Europa literarisch: Ivaila Alexandrova (Bulgarien)

14.03.2011, 18:00

Ivaila Alexandrova (*1951 Sofia) ist Journalistin und Autorin. Ihr Romandebüt "Goreshto cherveno" (Heißes Rot) hat in Bulgarien nach seinem Erscheinen 2007 heftige Debatten entzündet. Es ist der erste bulgarische Dokumentarroman, der die Zeit des so genannten Volksgerichts der „sozialistischen Revolution“ von 1945 aufarbeitet. Damals wurden insgesamt 11.122 „Lebendige“ vorgeladen (die anderen waren die „spurlos Verschwundenen“), 2.730 Todesurteile, 1.305 lebenslange Haftstrafen, und 4.305 Urteile von bis zu 15 Jahren Gefängnis wurden verhängt.

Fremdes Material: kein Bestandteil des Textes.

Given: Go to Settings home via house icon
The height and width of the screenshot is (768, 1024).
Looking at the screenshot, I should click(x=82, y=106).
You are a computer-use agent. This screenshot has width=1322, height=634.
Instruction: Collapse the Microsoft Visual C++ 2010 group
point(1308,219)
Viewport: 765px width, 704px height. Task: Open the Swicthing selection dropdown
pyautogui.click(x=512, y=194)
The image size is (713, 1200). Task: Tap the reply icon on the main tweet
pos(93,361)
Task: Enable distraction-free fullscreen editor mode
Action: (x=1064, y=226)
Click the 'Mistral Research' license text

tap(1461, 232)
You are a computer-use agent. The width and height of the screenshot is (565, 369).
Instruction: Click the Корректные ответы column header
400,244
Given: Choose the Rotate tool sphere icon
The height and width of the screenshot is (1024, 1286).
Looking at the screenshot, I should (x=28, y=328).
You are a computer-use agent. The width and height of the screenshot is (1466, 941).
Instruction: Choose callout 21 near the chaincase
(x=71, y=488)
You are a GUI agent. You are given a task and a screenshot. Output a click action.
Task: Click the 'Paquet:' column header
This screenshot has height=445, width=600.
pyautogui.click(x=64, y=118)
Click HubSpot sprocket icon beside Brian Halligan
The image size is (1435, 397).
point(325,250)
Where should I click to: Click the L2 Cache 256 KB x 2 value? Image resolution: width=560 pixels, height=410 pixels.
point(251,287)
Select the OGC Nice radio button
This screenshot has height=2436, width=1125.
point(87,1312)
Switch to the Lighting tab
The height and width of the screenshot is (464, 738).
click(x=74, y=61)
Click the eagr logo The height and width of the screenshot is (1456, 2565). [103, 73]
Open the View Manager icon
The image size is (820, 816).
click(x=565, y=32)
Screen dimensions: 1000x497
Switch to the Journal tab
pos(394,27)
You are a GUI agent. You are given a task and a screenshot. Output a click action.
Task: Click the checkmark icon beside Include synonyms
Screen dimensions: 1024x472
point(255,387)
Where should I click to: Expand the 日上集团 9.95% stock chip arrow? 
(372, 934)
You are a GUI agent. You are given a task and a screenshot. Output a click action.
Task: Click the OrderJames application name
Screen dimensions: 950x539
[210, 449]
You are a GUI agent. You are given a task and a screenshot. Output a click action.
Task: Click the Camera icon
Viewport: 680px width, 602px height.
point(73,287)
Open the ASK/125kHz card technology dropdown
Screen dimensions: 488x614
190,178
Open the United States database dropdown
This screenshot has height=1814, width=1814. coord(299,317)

Gegenstand des Romans ist das Gerichtsverfahren Nr. 6 – gegen die Intellektuellen. Im Zentrum steht der Maler und Zeitungsmacher Raiko Alexijew und seine Familie. Als Künstler und Publizist angesehen, wird Alexijew kurz nach Einmarsch der russischen Truppen inhaftiert, gefoltert und im November ermordet. Trotzdem wird er am 12. März 1945 in den damaligen Schauprozessen angeklagt und posthum zum Tode verurteilt.

Ivaila Alexandrova hat jahrelang recherchiert; Protokolle, Archivmaterialien fließen ein. Sie hat Interviews geführt mit den Kindern der Protagonisten – unabhängig davon, auf welcher Seite die Väter standen, ob sie Angeklagte, Zeugen oder Henker waren. Hauptquelle der Erzählung aber sind die Gespräche mit der Witwe Alexijews, der „Roman“ ihres Lebens.

Ivaila Alexandrova wurde für den Roman mit dem Großen Nationalliteraturpreis Christo G. Danov, mit dem Spezialpreis für Dokumentarprosa Helikon sowie dem Elias-Canetti-Literaturpreis 2009 geehrt. Auf Deutsch ist er bislang nicht erschienen. Das Buch ist selbst ein Dokument der beginnenden Erinnerungsarbeit und Aufarbeitung der nahen Vergangenheit in Bulgarien. „Bis jetzt wurde diese Geschichte nicht erzählt. Weil sie uns zu Helfershelfern des Bösen macht, von dem wir nicht Teil sein wollen. Das schmerzt. Besonders, wenn es unsere Väter betrifft. Es ist höchste Zeit, Worte zu finden...“, sagte Ivaila Alexandrova in ihrer Rede bei der Verleihung des Canetti-Preises.